Wednesday, November 21, 2012

Writing Patterns

When I look back on my writing career, I noticed a pattern.  I don't know if this pattern is true with others, but it made me smile how my writing follows my life.

Before I had children, I wrote mainly nonfiction for newspapers and magazines.  I enjoyed interviewing people and doing research.  I had a Canon camera and turned my nose up at automatic settings.  Even though I was also working full-time as a technical editor for Boeing, I still found time to write.

Then I tried my hand at romance when my children were very young.  Perhaps I wanted more romance in my life because I was a stay-at-home mom with two toddlers.  It seemed to me that there was an awful lot of messes to clean up...from poop to vomit, from blood to shampoo poured out onto the carpet, from spilled milk to toys everywhere.  My husband and I were worn out from hard work and little sleep.  Romance?  Ha!  I tried writing, but I have to admit that it was very frustrating.  I'd been used to having lots of time to write, but now I wrote as soon as my two boys fell asleep for their naps.  I'd have about an hour or two at my typewriter.  I'd given up on trying to write nonfiction, because I didn't have a way to go out and interview people or spend much time at the library.  Remember, now, this was in the early 80s and before computers and internet.

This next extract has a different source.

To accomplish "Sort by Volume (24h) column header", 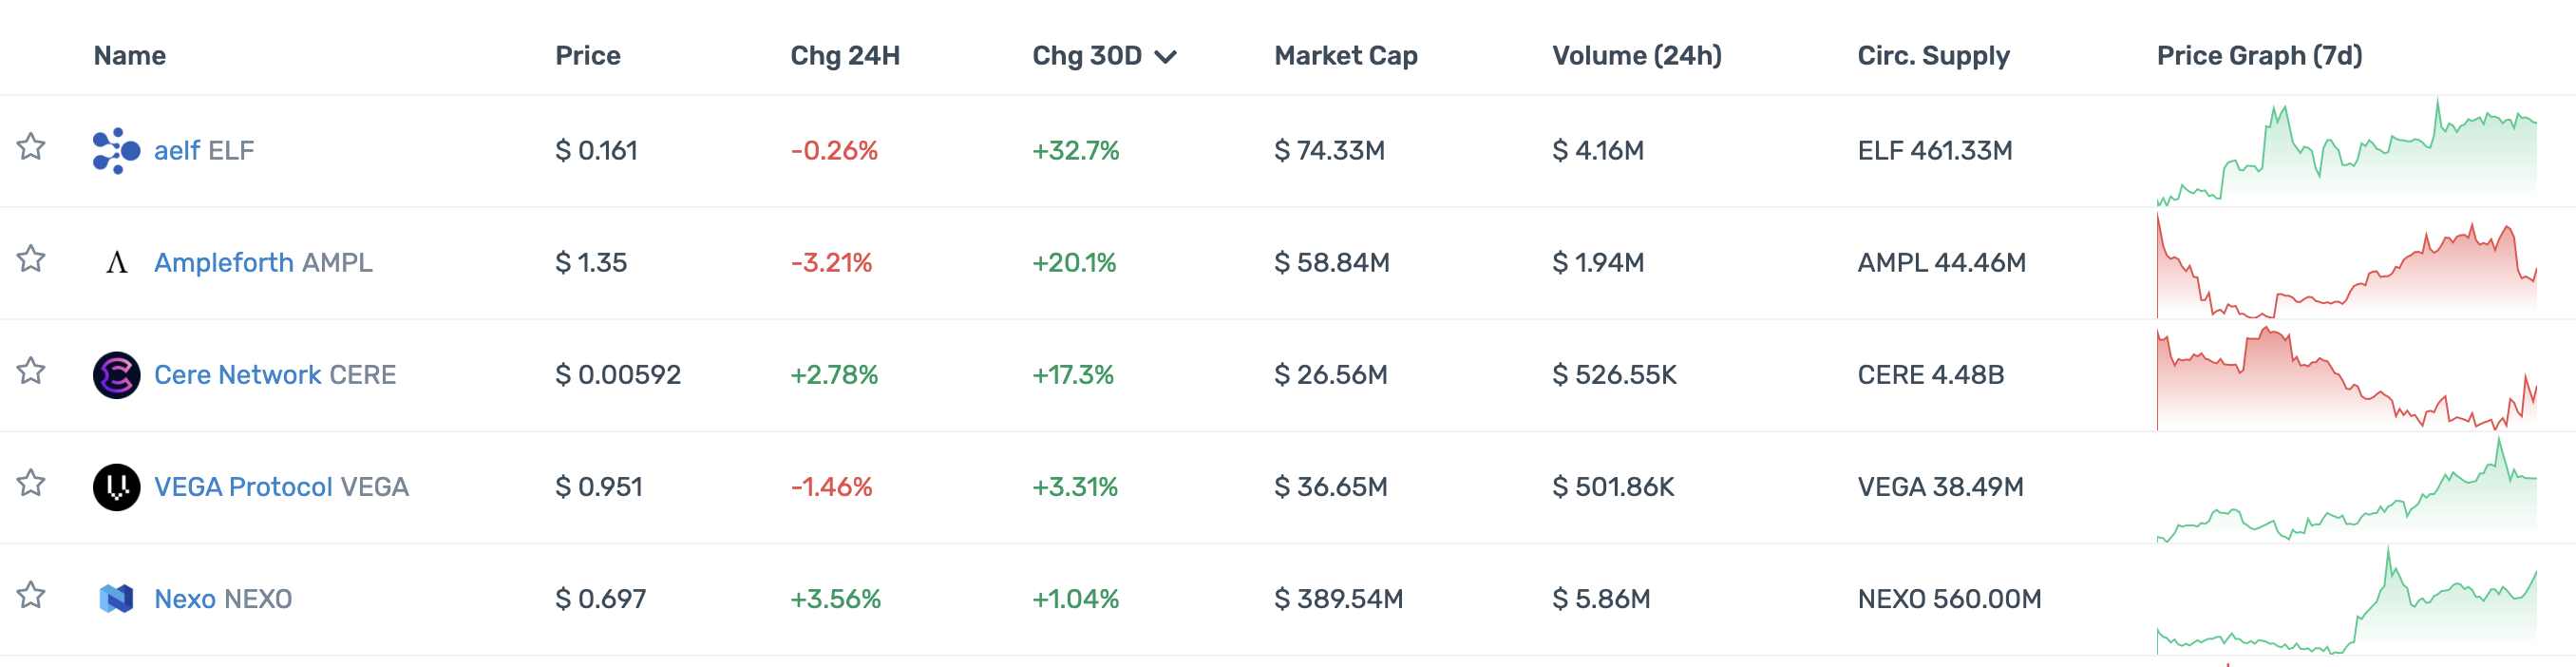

As my boys got a little older, I started really looking at the books I was reading to them.  Picture books?  Yeah, those seemed pretty easy to write.  So I tried my hand at them.  By this time (late 80s), I had a computer and more time.  The internet was just starting and I joined some writing groups online.  I wrote a lot of "picture books" that didn't sell.  Then I got a wild idea and submitted some of my "picture books" to kids magazines.  And, wow!  They sold!  It turned out that my picture books were really short stories.  I sold so many that I got a nickname:  the magazine queen.

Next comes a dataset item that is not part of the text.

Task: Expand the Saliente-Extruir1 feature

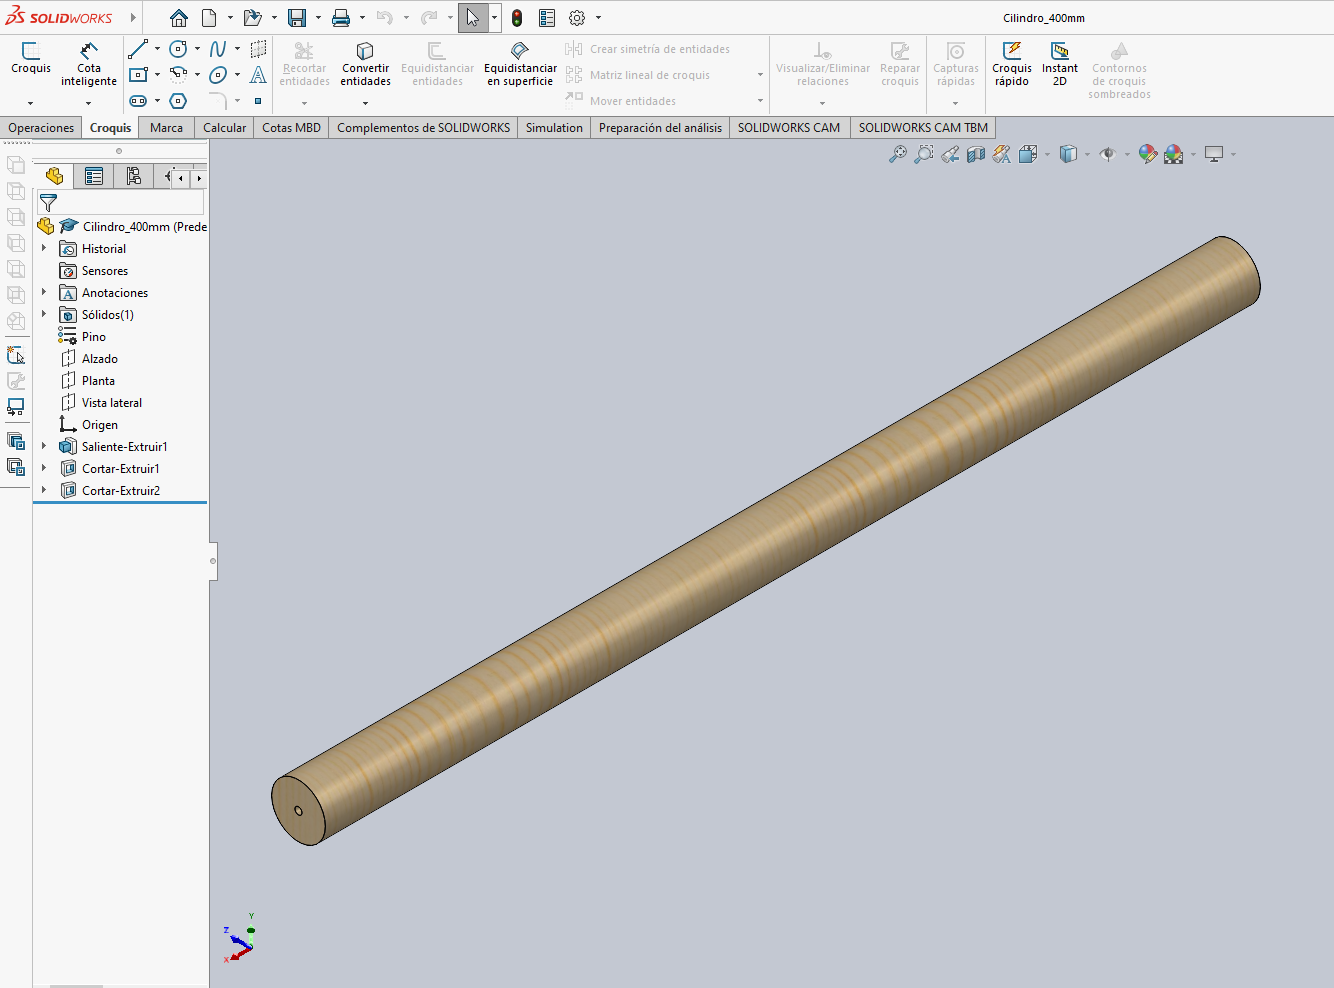Action: click(x=44, y=446)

Then an editor told me that I had a good middle-grade voice and I should try writing a novel.  So I did.  My boys were in upper elementary and middle-school when I wrote my first one...which didn't sell.  Change that.  It hasn't sold yet.  So I wrote short stories and nonficiton articles for kids magazines during most of the 90s.  I sold my first middle-grade novel when my boys were in high school.  I've sold 40 children's books since then, some fiction, some nonfiction, some picture books, some middle-grade novels, and one nonficiton YA biography.

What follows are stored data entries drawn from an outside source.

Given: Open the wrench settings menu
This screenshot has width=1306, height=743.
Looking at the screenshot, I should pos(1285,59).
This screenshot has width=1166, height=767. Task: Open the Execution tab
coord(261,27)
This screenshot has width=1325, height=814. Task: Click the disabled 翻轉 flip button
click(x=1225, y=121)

My boys grew up, went to college, and got married.  I continued writing kids stories, but a couple of years ago, I decided to try my hand at writing for adults again.  I wrote a devotion for Gary Chapman's Love is a Verb collection and a true story for James Stewart Bell's collection.  After 30 years of marriage, I'm now divorced and maybe looking for romance again, because that's what I'm reading again, and I'm trying my hand at writing it.  My queries have led to editors asking for proposals. Oh happy day!

My boys have given me grandchildren:  3 girls.  One is 3 1/2, one is almost 6 months, and one will be born in February.  I'm reading picture books again.  I've got ideas for stories.

Hmmm.  Anyone else see a pattern here?